E la conquista dei voti dell’altro campo?
«Dalla prima Leopolda, e io c’ero, abbiamo detto che era un errore gravissimo non guardare agli elettori di Forza Italia, ma non abbiamo mai detto di costruire un’alleanza strategica con le classi dirigenti di quel partito e di quella stagione. Renzi ha già risposto alla missione che ci eravamo dati portando il Pd al 41 per cento. Io dico chel’operazione si deve fermarelì».
Però i voti di Verdini vi sono serviti per la riforma costituzionale.
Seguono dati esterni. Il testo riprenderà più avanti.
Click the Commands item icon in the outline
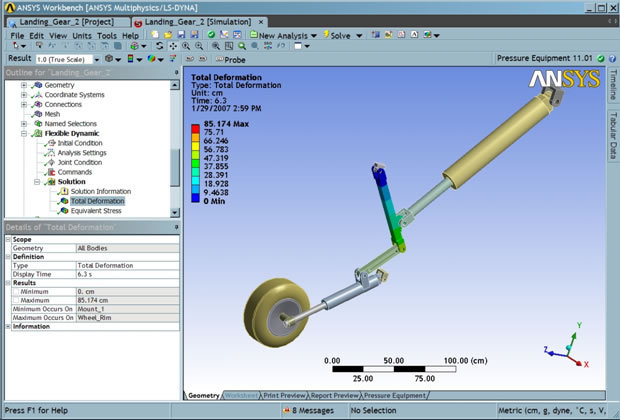click(50, 171)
«Non saremmo a questo punto del cammino senza la disponibilità di Alfano in prima battuta e di Verdini in seconda. Non lo nego. È una situazione figlia della difficoltà parlamentare, ma con loro non è possibile avviare alcun progetto futuro. Questa legislatura nasce con la safety car che giustamente Napolitano ha imposto per non buttarla via. Ma quando la safety car torna ai box ci sono le auto di centrodestra e le auto di centrosinistra. E corrono le une contro le altre».
Tradotto, Richetti non nega che il salvagente sulle riforme di Verdini sia stato essenziale per blindare le riforme, al di là dei numeri. Ma con l’ex sodale del Cav, spiega, non si può creare alcun progetto comune futuro:
«Quando il Pd prende il 41 per cento manda in soffita sia il berlusconismo sia il centrosinistra dei nani e dei cespugli allargando il suo campo. Tutto questo non ha niente a che vedere con ciò che succede in Parlamento in un quadro particolare». E ancora: «Nessuno immagina un Pd che rinuncia a Bersani per far posto a Verdini. Dico di più: mi sembra impossibile proporre agli elettori un’alleanza che tenga insieme tutt’e due. Ci vorrebbe una parola chiara per evitare il minestrone o l’ammucchione».